Sandworm (2012) is a site-specific art installation and a fusion of environmental art and architecture by Finnish architect Marco Casagrande situated on the dunes of Wenduine beach in Belgium. The curvaceous structure is made entirely from willow.
The fifty-metre long organic structure stretches out between the dunes like an enormous wooden worm. It is part of the Beaufort Triennial of Contemporary art.

The installation is an organic shell built from willow branches woven through arches of various heights placed at a length of 45 meters and a height and width of 10 meters. It falls within a local long tradition of willow weaving normally more modest in scale. Sandworm has been created in an undulating shape upon the tidal beaches of Wenduine town. From a distance, the mounds of tree remnants suggest the form of a massive creature, emerging out of the ground. Up close, visitors can investigate the textured surface of the structure, and they are invited to interact with the sculpture by walking through the interior. The space is used for picnics, relaxation and "post industrial meditation".

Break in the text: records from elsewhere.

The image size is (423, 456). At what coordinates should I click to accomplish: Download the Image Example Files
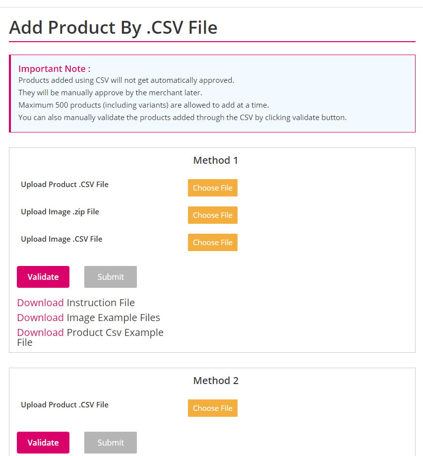pyautogui.click(x=40, y=318)
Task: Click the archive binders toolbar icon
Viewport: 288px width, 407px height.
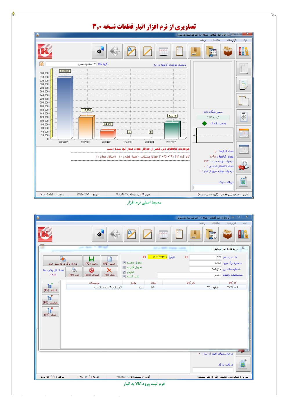Action: point(244,51)
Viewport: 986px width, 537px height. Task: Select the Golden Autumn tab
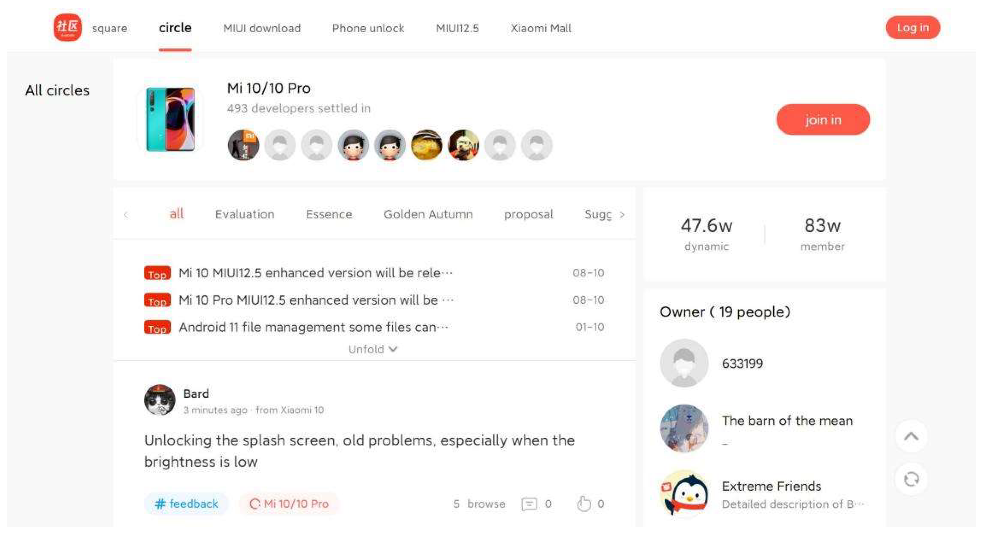pyautogui.click(x=428, y=214)
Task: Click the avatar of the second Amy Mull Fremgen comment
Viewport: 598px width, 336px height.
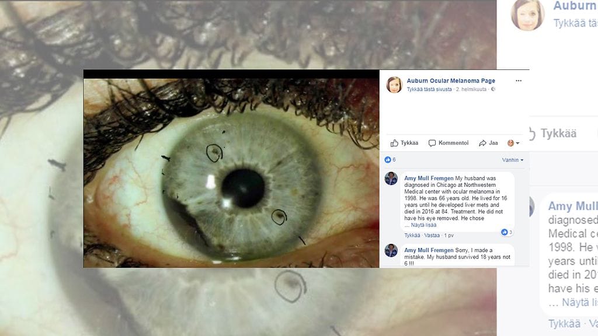Action: (391, 251)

 Building on Monet's beliefs that it is only the surrounding atmosphere that gives subjects their true value, Casagrande works in harmony with the air and light in this architectural piece.

Casagrande describes the work as "weak architecture" – a human-made structure that wishes to become part of nature through flexibility and organic presence. The visitors are describing the Sandworm as a willow cathedral finely tuned to celebrate the site specific conditions of the Wenduine tidal beaches. As one visitor, Peter Beyen, puts it: "The artist believes that architectural control goes against nature and thus also against architecture… To the Finnish artist Marco Casagrande designing is not sufficient. Design should not replace reality. The building must grow out of the location, it must react to its environment, it must be a reflection of life and also be itself, as every other living being." According to Peter Beyen, Casagrande "believes that the built human environment should be a mediator between human nature and nature itself. To be part of this, man must be weak".